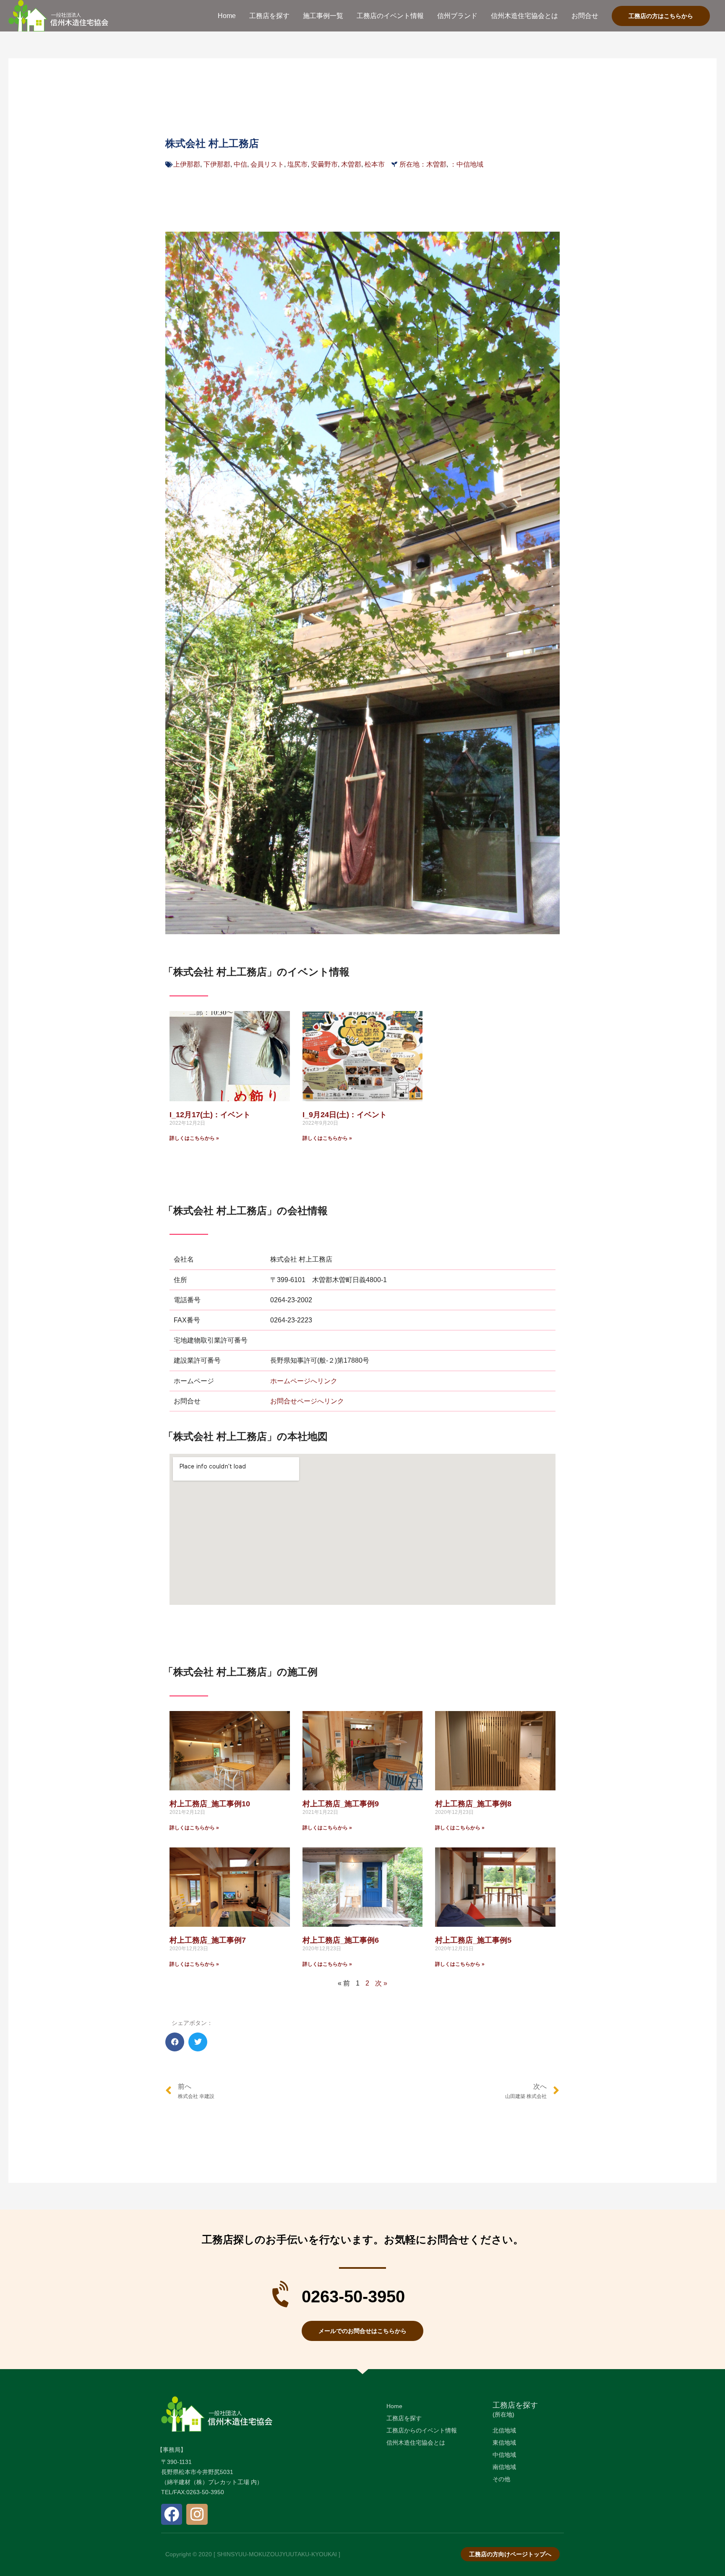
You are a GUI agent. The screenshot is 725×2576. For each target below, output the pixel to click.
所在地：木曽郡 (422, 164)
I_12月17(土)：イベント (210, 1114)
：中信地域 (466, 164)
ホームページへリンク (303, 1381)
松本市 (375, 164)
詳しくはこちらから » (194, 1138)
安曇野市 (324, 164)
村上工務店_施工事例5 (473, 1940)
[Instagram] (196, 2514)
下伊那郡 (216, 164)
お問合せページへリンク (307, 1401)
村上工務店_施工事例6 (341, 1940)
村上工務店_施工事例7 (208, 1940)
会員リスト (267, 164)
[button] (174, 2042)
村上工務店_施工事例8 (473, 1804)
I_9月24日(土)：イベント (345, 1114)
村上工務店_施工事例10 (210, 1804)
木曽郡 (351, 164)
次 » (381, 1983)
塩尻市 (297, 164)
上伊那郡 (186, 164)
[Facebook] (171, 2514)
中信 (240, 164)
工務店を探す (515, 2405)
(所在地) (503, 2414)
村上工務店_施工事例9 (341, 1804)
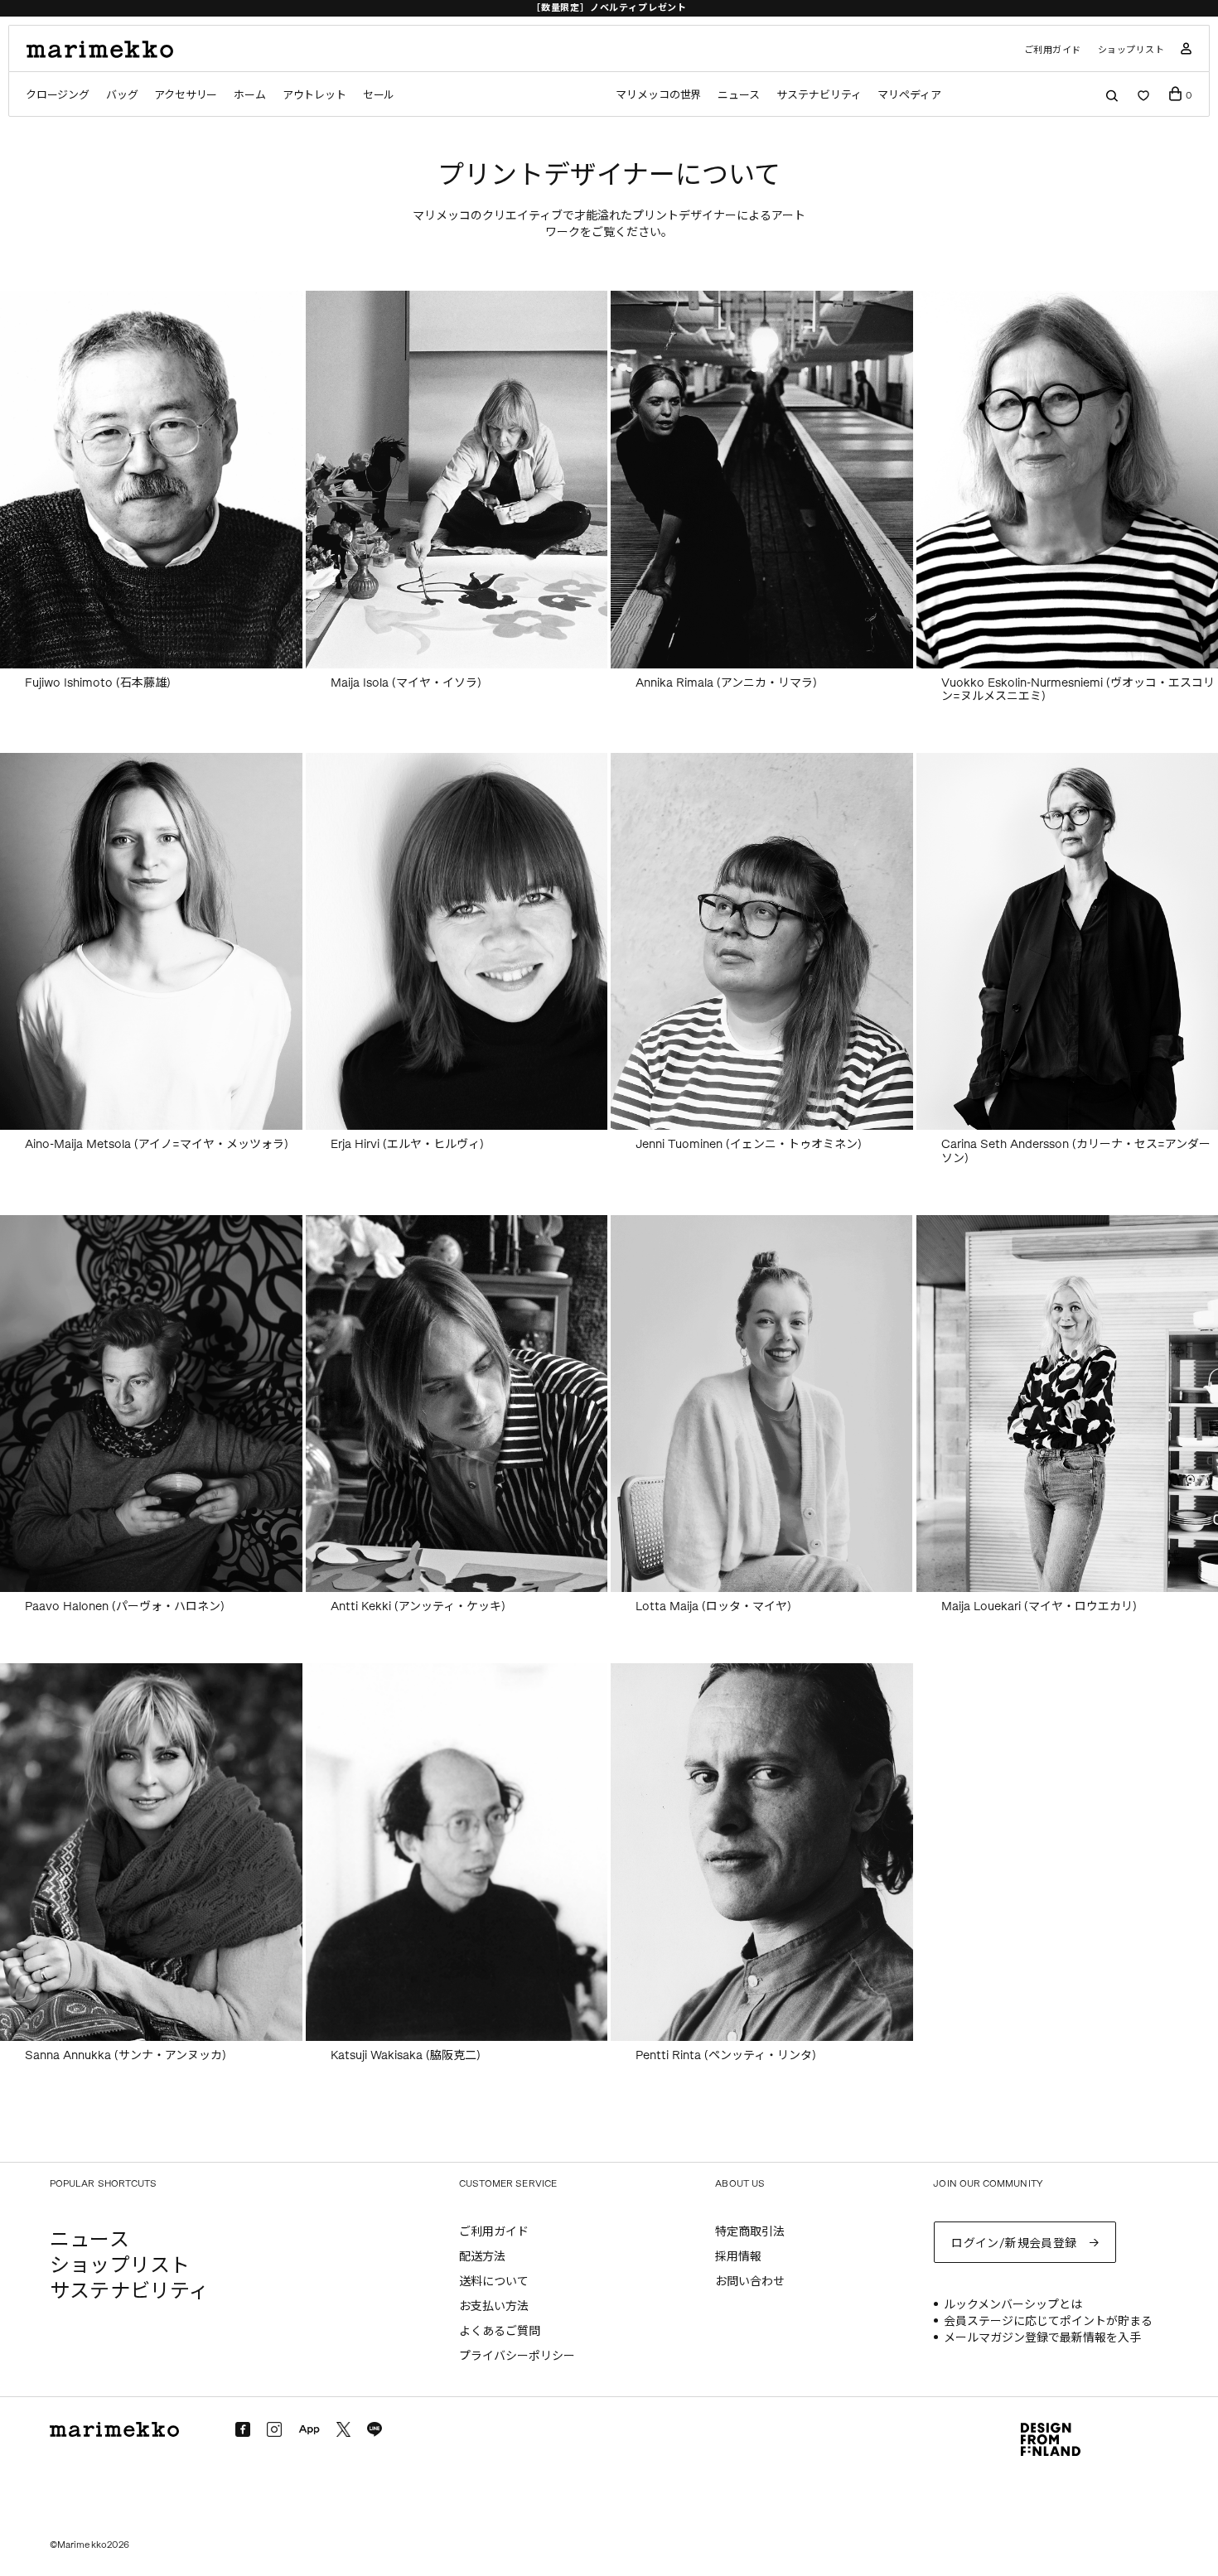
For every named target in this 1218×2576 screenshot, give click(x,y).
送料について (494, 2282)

++++++++++++++++++++

> [What to produce] Only the lines from the one containing "木曽郡 (351, 164)" through the last line of the entries should be transcribed, exactly and with no pictures.

> [Your solution]
木曽郡 (351, 164)
次 » (381, 1983)
塩尻市 (297, 164)
上伊那郡 (186, 164)
[Facebook] (171, 2514)
中信 (240, 164)
工務店を探す (515, 2405)
(所在地) (503, 2414)
村上工務店_施工事例9 (341, 1804)
For every named target in this 1218×2576 screenshot, give click(x,y).
送料について (494, 2282)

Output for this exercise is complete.